Large sedans have been and always will be a favourite around these parts. For those who are new to the audience, simply search for the ‘Panther Love’ tag to see what I’m on about. I’m still recovering from my Lincoln Stockholm Syndrome, by the way.
This full-sized Chevy has so far been resistant to the Ace of Base award, given that it was offered with a miserable 2.5L EcoTec as its base engine. Now, with the model seemingly about to be broomed, the four banger is gone for the 2020 model year, leaving the venerable 3.6L V6 as the entry-level mill.
Before you hammer your keyboards into fine digital dust down in the comments section — yes, I know that’s a 2019 LT shown at the top of this post. For the 2020 model year, Chevy has binned the LS trim for Impala, leaving just the LT and Premier models. We know this thanks not to any official press release but by pawing through the fleet order catalog, a source which is bereft of good product images.
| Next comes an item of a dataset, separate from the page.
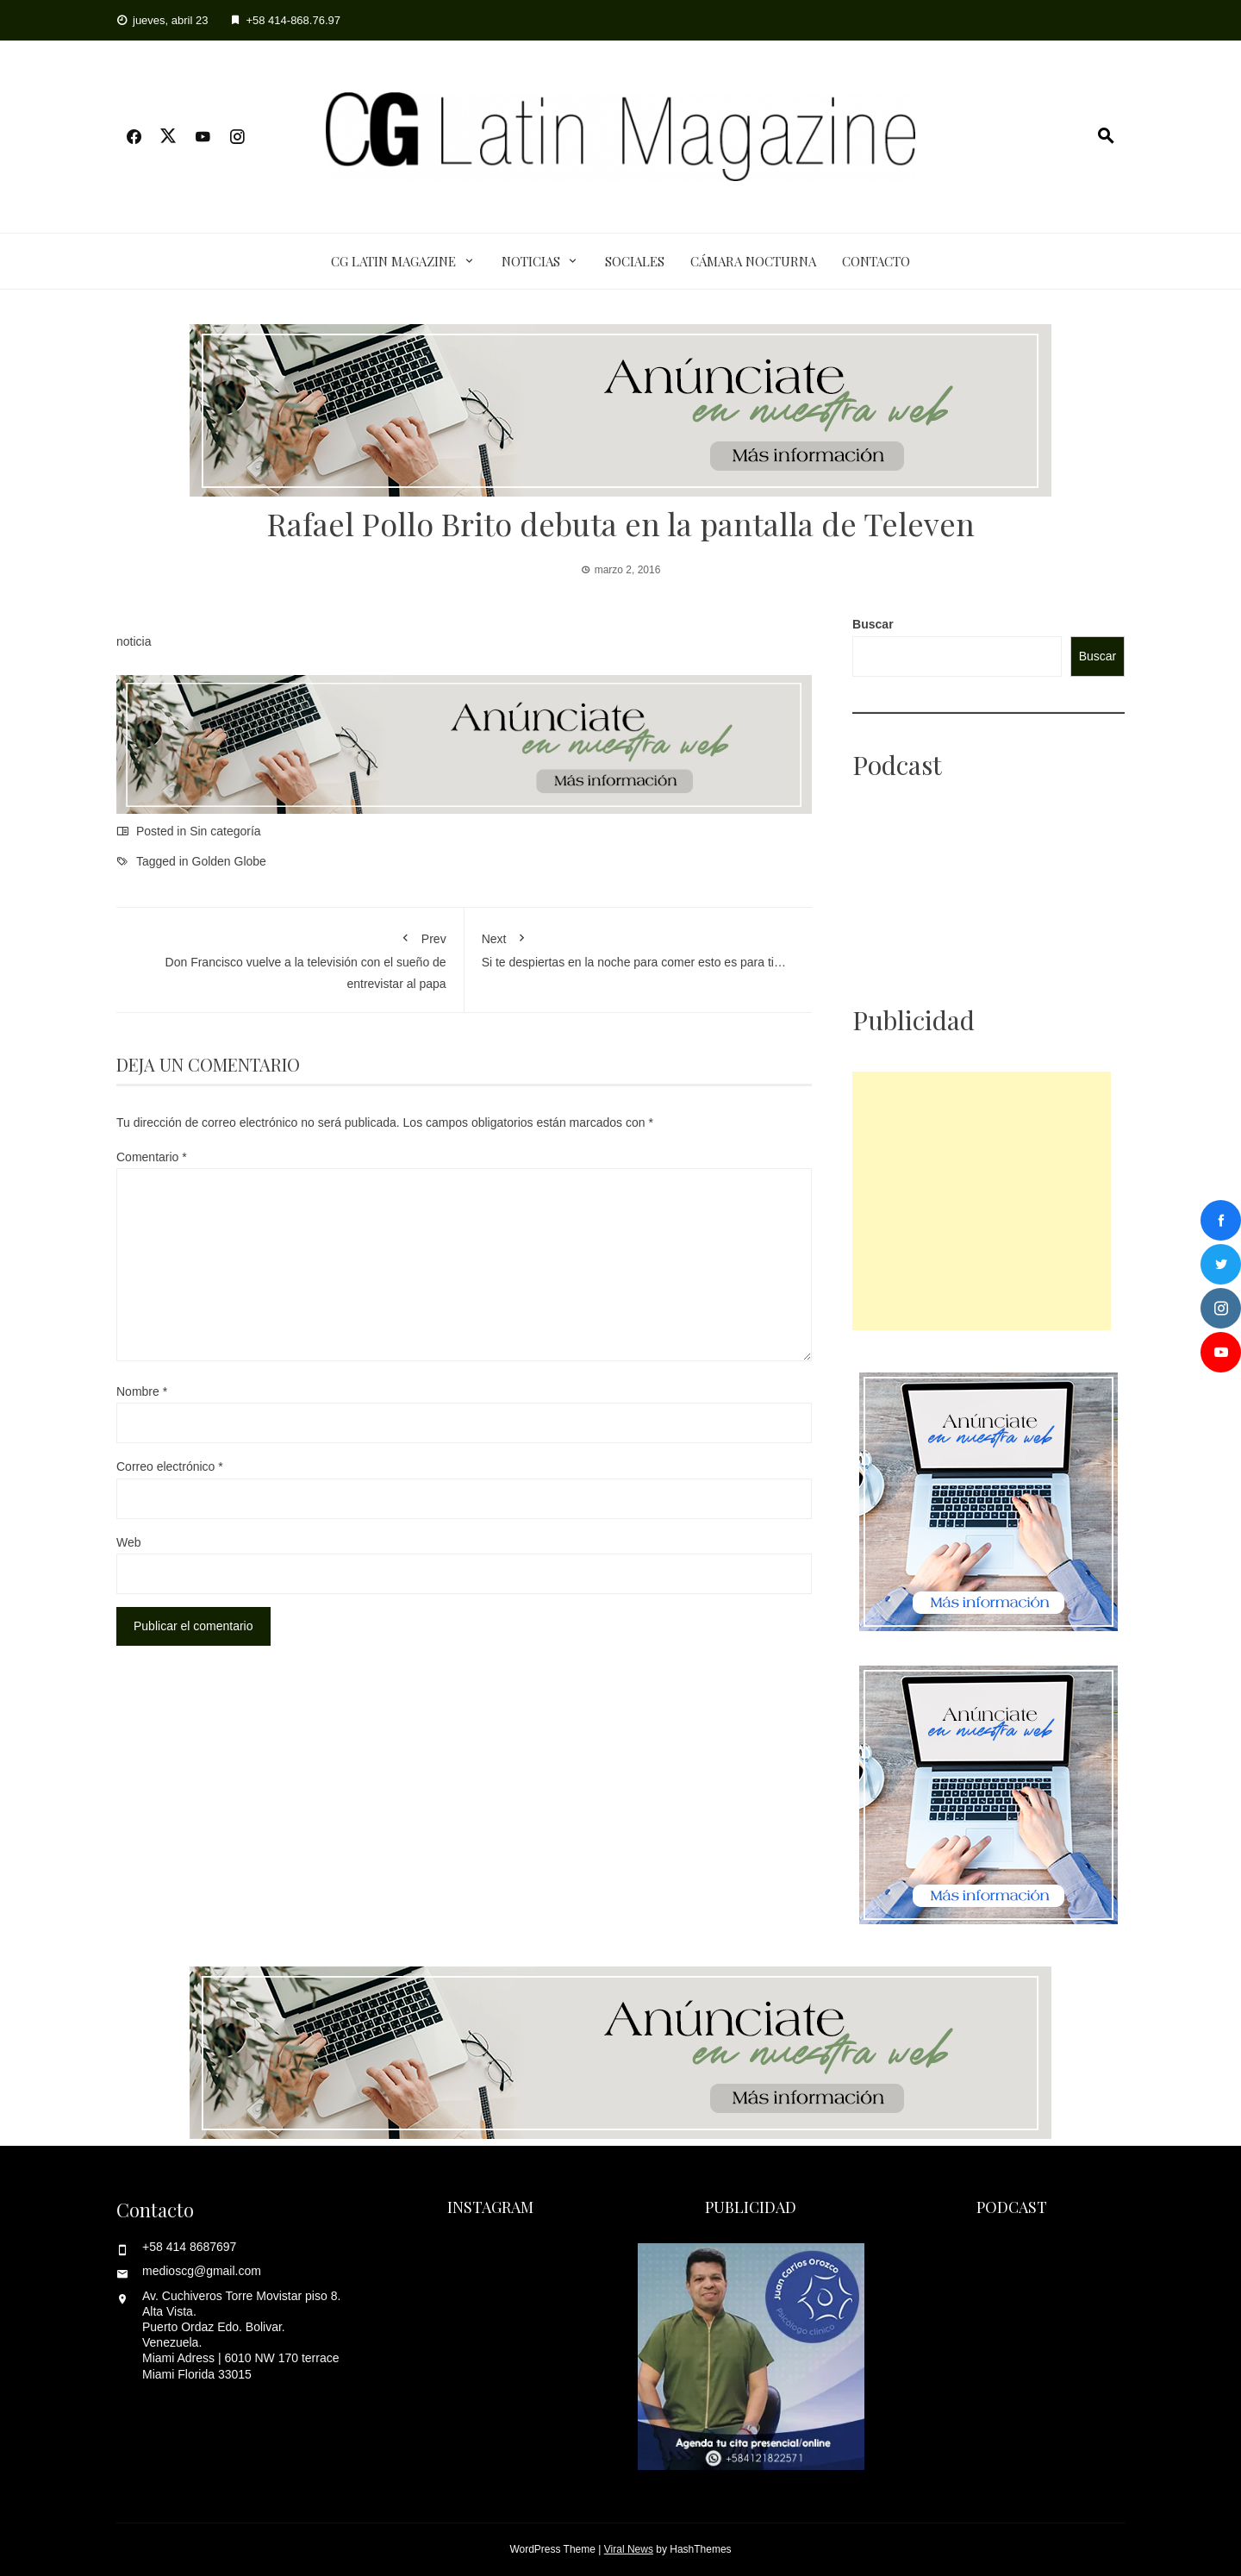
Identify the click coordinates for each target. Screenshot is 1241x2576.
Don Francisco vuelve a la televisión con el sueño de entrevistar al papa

Use your imagination.
The V6 was but a $1,000 premium in 2019, leading your author to think that the 2020 Impala pricing structure won’t change a heckuva lot in its remaining time on this earth. The original plan was to cease production this summer but a stay of execution was granted until early in calendar year 2020. Is it a risk to buy a nearly out of production car? If we were talking about Peugeot in 1991, I would say yes. However, the GM dealer network is strong and these cars haven’t been changed since Adam was an oakum picker. Future parts supply shouldn’t be a problem, then.
For 2020, the base LT has the aforementioned 305 horsepower V6 as standard. In what can only be assumed is an effort to use up all the remaining parts in their bin items like color-keyed door handles and heated side view mirrors are included on the LT. Inside, the likes of dual-zone climate control and GM 8-inch jumbotron infotainment screen appear, along with several USB ports. One can no longer select a Sunroof & Spoiler package, however, and four colors have vanished from the options list. Hey, at least they all have twin exhaust tips now.
All LTs now have cloth seats but don’t be surprised to find some weird build combinations as the end of production draws near. Your author toiled at a Ford store when the Taurus was running out its days (the first time) and the sight of a leather-lined, spoiler-bedecked burgandy SEL with a column shift and tape player still keeps him awake to this very day.
As a fan of large cars (*looks at his well-worn Dodge Charger out in the driveway*), I’ve been wanting to include the Impala in this series for some time. The presence of a four-banger prevented that until today. You can bet that dealers will be eager to shift them off their lots in favor of yet another crossover, so chances are high customers will be able to bargain hard.
Not every base model has aced it. The ones which have? They help make the automotive landscape a lot better. Any others you can think of, B&B? Let us know in the comments and feel free to eviscerate our selections.
The model above is shown with American options and priced in American Dollars. Your dealer may sell for less.